■ **Tasks to perform**
A. List every symbol that carries a subscript in the worked solution, counting each distinct symbol once.
B. Reproduce a stretch of the worked solution word for word, beginning at the words "According to Newton's" and stopping after the words "the positive plate.".

Begin Passage given

Answer
$1.2 \times 10^7\;\rm m/s$
Work Step by Step
Since the electric field is uniform inside the capacitor, the force exerted on the electron when it is moving between the plates is constant as well.
This means that the acceleration of the electron is constant.
According to Newton's second law, the acceleration of the electron is given by
$$\sum F_y=q_e E=m_ea_y$$
Thus,
$$a_y =\dfrac{q_e E}{m_e}\tag 1$$
The minimum initial speed $v_0$ the electron can have without hitting the negative plate means the maximum height of the electron is 2 cm (which is the distance between the two plates) from the postive plate.
The maximum height of $h=0.02$ m occurs when $v_{fy}=0$ and the electron starts to fall back again toward the positive plate.

End Passage given
Begin Listed entries

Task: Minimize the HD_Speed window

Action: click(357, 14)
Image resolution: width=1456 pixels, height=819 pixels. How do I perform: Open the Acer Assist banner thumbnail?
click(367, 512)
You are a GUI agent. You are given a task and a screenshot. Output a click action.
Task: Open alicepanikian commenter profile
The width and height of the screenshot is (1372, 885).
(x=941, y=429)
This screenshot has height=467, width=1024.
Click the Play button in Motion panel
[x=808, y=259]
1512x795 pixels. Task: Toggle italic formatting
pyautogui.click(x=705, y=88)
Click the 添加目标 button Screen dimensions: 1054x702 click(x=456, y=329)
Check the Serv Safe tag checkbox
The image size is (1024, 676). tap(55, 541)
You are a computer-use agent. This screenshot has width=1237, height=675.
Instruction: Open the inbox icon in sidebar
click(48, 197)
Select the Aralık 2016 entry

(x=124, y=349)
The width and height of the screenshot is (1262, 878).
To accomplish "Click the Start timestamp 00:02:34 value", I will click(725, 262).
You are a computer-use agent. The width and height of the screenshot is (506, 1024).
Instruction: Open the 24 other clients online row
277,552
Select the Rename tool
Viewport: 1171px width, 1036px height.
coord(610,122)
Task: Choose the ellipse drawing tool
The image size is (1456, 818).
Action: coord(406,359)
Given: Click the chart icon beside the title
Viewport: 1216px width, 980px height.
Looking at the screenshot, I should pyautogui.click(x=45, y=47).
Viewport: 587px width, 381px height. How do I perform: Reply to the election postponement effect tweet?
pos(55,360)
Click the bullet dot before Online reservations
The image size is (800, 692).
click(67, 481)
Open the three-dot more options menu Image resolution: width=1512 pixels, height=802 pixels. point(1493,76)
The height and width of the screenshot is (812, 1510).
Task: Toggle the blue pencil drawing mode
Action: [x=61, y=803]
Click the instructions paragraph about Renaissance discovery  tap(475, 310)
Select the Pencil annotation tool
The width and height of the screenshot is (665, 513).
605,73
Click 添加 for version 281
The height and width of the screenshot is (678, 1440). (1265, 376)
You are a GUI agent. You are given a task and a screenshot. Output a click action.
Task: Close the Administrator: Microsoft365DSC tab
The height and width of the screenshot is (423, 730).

End Listed entries

■ **The replies**
A. F_y, q_e, m_e, a_y, v_0, v_{fy}

B.
According to Newton's second law, the acceleration of the electron is given by
$$\sum F_y=q_e E=m_ea_y$$
Thus,
$$a_y =\dfrac{q_e E}{m_e}\tag 1$$
The minimum initial speed $v_0$ the electron can have without hitting the negative plate means the maximum height of the electron is 2 cm (which is the distance between the two plates) from the postive plate.
The maximum height of $h=0.02$ m occurs when $v_{fy}=0$ and the electron starts to fall back again toward the positive plate.